In MEMS modelling the electromechanical coupling takes an important place. Indeed many devices use electrostatic forces as actuator. The numerical modelling of this type of problem needs a strong coupling between the mechanics and the electrostatic field. In fact when the structure is moving, the electrostatic field around it has to be modified in consequence. The first solution is to use finite element method to model the electrostatic field. In this case the mesh has to be updated depending on the displacement of the structure. Many researches have been performed to deform properly the electrostatic mesh, but when large displacement are taken into account, the elements become distorted. Furthermore, when the pull-in is achieved, the electrodes are in contact and the layer of electrostatic elements is totally squeezed. The second usual solution is to use the boundary element method to model the electrostatic field. In this case, there are no more remeshing problem, but the computational time is larger and singularity problems appears when the electrodes become in contact. One solution for this remeshing problem is to use extended finite elements (X-FEM) which are a new type of elements tailored to simulate problems involving discontinuities and moving boundaries.
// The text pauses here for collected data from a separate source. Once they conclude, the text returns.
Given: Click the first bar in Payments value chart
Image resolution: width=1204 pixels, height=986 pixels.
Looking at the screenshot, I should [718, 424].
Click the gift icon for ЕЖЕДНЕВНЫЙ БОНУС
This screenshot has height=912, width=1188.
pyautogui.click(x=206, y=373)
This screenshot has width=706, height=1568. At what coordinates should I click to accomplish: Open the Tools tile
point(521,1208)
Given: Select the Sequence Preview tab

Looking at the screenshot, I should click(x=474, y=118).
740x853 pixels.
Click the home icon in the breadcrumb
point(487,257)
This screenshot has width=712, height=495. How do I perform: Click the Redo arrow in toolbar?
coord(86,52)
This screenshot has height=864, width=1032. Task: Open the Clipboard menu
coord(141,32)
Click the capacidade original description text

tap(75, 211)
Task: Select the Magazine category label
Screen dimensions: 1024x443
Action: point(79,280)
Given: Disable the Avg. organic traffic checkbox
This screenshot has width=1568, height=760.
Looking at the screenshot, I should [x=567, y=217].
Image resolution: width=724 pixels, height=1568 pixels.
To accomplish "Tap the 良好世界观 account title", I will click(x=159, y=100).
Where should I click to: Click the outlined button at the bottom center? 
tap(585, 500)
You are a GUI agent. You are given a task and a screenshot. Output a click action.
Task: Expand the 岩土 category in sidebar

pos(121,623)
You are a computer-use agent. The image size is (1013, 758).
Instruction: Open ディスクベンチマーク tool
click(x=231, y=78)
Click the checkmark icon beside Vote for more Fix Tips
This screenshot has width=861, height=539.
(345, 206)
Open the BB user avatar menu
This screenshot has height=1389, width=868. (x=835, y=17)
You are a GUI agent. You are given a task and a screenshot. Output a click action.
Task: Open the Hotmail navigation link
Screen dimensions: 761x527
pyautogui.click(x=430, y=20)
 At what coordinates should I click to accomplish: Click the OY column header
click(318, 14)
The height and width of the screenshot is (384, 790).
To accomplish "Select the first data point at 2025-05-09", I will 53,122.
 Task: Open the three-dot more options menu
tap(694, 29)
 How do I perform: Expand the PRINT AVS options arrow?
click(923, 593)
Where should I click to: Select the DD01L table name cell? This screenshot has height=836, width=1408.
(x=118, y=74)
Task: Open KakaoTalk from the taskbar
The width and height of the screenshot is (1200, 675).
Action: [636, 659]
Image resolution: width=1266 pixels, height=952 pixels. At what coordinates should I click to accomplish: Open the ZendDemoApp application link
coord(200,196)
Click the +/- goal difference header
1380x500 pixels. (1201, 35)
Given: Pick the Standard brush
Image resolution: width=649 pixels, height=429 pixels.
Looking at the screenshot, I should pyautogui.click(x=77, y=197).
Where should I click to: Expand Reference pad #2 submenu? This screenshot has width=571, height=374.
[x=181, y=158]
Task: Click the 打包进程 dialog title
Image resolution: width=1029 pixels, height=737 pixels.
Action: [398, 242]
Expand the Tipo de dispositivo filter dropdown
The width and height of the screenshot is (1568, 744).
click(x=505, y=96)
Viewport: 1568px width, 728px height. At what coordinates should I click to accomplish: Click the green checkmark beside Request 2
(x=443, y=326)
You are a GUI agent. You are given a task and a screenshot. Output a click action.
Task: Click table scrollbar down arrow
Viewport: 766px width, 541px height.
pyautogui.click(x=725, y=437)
Initially this methodology was created for crack propagation problems, but its application has been extended to several other problems such as elastic problem involving inclusions, flow-structure interaction and solidification problems. In this paper the concept of extended finite elements is applied to develop modelling approaches for the electromechanical coupling. The method will be illustrated here for a one-dimensional problem and implementation issues relative to the two-dimensional case are discussed.